Happily we're entering the phase where the sorry genre of deathcore has come to be defined enough that it starts to freely mingle with other genres, even its forbear death metal, so hybrids like 80% death 20% core are not uncommon these days. Deathcore also seems to naturally fit math metal well, which gave rise to the advent of sumeriancore bands. Those, however, are still rather comparatively lazy songwriters and the flag bands of the genre are nothing to write home about. 2013's failure of Born of Osiris to produce a good album only exacerbates this problem.
But luckily fans of modern, intelligent deathcore have other choices, like The Schoenberg Automaton. Their 2013 effort, Vela, is their first full length album, and it seems not to have made a big splash where it should have. No wonder - deathcore is a genre all about being simple, straightforward and easy to digest. And this album is anything but.
Progressive deathcore doesn't sound good to your first typical bro who just wants to have some junz while on a bro-out. And most bands that label themselves as progressive deathcore in actuality play something that only superficially looks progressive. Vela is altogether different, this IS progressive, and as much as it gets. Chugs, while present, barely make up a fourth of the songs' playtime (and that might be a generous estimate) - just about the correct amount to make them enjoyable. The hardcore influences are more prevalent in forms more traditional to post-hardcore, like hardcore screams, shrieks, haunted shouting and dissonant melodic chords. But even these elements are rather scarce in the mix.

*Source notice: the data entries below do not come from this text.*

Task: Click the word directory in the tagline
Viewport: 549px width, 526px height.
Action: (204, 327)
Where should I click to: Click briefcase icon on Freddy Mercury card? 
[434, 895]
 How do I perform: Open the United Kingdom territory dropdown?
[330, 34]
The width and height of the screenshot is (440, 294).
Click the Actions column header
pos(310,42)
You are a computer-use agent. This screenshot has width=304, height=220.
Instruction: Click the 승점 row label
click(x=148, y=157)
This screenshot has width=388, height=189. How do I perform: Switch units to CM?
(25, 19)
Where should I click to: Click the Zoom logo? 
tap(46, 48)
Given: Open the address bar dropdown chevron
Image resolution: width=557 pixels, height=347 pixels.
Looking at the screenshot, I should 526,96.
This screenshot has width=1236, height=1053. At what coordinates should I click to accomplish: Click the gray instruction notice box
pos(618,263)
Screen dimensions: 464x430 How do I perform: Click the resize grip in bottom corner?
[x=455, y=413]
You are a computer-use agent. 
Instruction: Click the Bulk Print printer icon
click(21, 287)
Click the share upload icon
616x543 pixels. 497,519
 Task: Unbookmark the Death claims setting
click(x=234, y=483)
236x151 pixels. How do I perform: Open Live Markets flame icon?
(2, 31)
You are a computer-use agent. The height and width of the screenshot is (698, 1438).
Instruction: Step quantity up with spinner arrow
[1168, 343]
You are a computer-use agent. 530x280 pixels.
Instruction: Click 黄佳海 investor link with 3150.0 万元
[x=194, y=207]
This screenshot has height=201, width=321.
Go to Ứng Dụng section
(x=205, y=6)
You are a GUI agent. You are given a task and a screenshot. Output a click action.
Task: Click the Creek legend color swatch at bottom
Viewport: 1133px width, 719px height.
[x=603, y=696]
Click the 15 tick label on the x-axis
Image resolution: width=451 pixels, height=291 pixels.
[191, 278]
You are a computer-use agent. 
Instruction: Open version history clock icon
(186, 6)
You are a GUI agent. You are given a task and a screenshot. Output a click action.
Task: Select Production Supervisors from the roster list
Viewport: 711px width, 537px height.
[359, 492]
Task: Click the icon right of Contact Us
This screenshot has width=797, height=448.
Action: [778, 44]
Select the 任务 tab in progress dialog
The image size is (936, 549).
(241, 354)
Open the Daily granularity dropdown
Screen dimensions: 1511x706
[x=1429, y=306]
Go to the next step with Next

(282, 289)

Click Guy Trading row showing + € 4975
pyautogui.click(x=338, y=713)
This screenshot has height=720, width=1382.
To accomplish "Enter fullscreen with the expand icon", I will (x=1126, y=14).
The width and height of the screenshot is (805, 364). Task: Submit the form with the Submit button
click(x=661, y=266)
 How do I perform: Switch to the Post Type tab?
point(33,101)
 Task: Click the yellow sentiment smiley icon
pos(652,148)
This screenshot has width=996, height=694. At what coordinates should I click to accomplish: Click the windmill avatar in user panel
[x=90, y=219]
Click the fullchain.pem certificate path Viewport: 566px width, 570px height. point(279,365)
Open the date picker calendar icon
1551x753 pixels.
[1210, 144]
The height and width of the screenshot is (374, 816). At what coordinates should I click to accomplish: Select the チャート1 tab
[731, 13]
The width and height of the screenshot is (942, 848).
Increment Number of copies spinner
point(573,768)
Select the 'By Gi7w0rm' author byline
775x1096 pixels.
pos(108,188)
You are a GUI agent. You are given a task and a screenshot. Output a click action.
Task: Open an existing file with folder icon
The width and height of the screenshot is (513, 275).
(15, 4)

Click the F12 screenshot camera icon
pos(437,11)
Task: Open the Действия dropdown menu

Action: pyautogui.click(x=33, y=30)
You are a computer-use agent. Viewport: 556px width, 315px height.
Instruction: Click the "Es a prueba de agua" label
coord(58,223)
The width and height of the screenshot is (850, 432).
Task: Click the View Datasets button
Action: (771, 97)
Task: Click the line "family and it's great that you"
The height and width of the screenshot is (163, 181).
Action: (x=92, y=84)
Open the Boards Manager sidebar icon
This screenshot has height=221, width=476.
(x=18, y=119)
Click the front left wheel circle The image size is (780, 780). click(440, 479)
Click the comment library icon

There are many sounds one can compare Vela to. The vocals and melodic/acoustic parts (of which there's plenty) remind a lot of The Ocean with their slight dissonance and contemplative melancholy. The tech death parts bring The Faceless to mind, while the ambient parts are very much like Meshuggah and Fallujah (vide Stopping God Midsentence). This album sounds spacey but smooth and entirely avoids the gimmickiness and tackiness of Born of Osiris and to a lesser extent, Veil of Maya. The song structures are entirely adventurous, there is no use in trying to predict what will follow, which is a true hallmark of progressive bands.
Overall, though, The Schoenberg Automaton remain on the less melodic side of things (with the exception of "The Worm Engine" with its mellow acoustic buildup), nor do they dabble in symphony, so no uplifting or cheesy choruses will be found on Vela. The music achieves its worth with its unpredictability, diversity and seeming disjointedness, but actual ingenuity. There is no immediate catchiness, which may turn off some, but reward others. Be that as it may, this effort is up there with the more ambitious deathcore bands and above.
For fans of: Animosity, The Red Chord, Vildhjarta, Born of Osiris, The Ocean, Meshuggah, The Faceless.